Adding to this momentum, over 35 million ETH—nearly 30% of the total supply—is now staked, signaling growing user confidence and long-term commitment to the network.
However, as Ethereum’s engagement rises, so do concerns about validator centralization: Lido, Binance, and Coinbase collectively control nearly 40% of all staked ETH.
Will ETH’s Q2 momentum hold?
Ethereum surged 33.47% in Q2 2025, rebounding sharply from a brutal 45.41% drop in Q1.


Source: X
Ethereum’s Q2 performance ranks among its strongest in recent years, trailing only 2020’s 69.62% and 2019’s 102.25% gains.
As Q3 begins, the community approaches with cautious optimism, eyeing a potential rally toward $4,000 by late October.


Source: X
Meanwhile, on-chain engagement has hit all-time highs, with weekly active addresses crossing 20.2 million in May 2025 – a 52.71% increase from the previous week, according to GrowThePie data.
Ethereum right now has all guns blazing, but that’s not all.
Staking activity surges, over 28% supply locked up
Ethereum’s shift toward a stake-secured model has hit a major milestone. Over 35.2 million ETH – about 28.3% of the total supply – is now staked, representing more than $84 billion at current prices.
According to recent data, the spike intensified in June, with over 500,000 ETH staked in just two weeks.


Source: X
This wave follows May guidance from the U.S. SEC, which eased institutional hesitation.
With around 19% of ETH held long-term, Ethereum’s circulating supply is shrinking, leading to tighter markets and increased price swings.
Centralization concerns mount
As staking climbs, questions over validator concentration are heating up.
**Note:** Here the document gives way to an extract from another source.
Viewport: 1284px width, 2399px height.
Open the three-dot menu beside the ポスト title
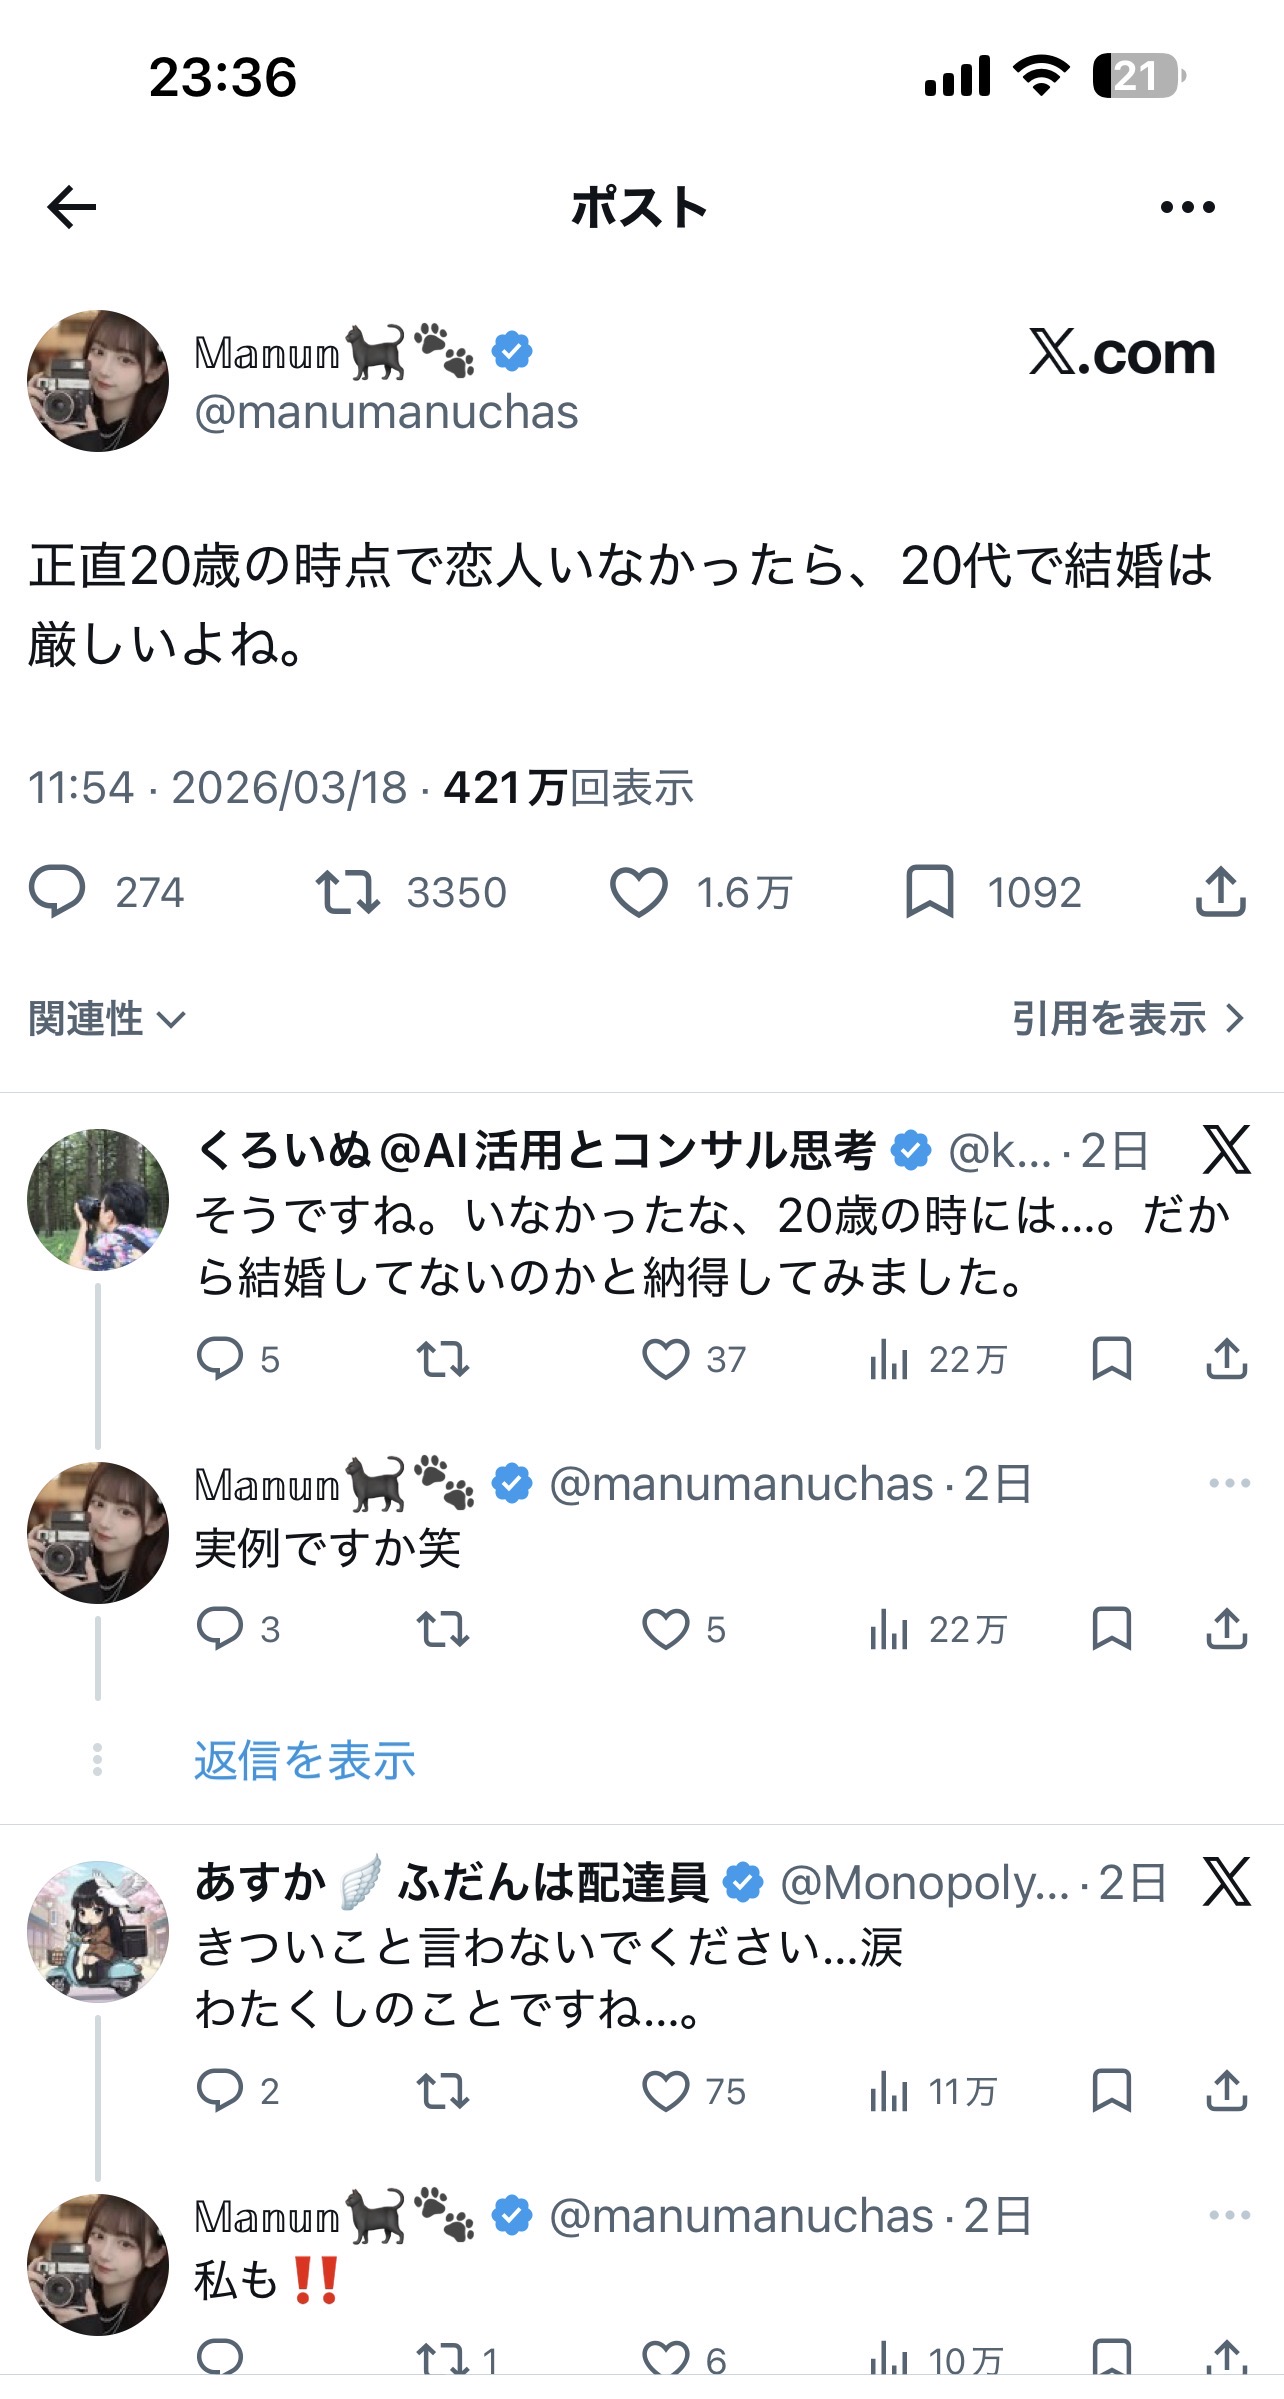(1187, 207)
Lido controls 25.6% of all staked ETH (8.7M ETH), while Binance and Coinbase follow closely with 7.5% and 7.4% shares, respectively.


Source: Dune Analytics
Together, the trio controls nearly 40% of Ethereum’s validator power—a level of concentration that makes the network vulnerable.
A single censorship or downtime event could disrupt over 40% of new blocks.
Meanwhile, the growing scarcity of liquid staking tokens like stETH is pushing up borrowing costs on DeFi platforms, highlighting increased risk and reduced flexibility across Ethereum’s broader financial ecosystem.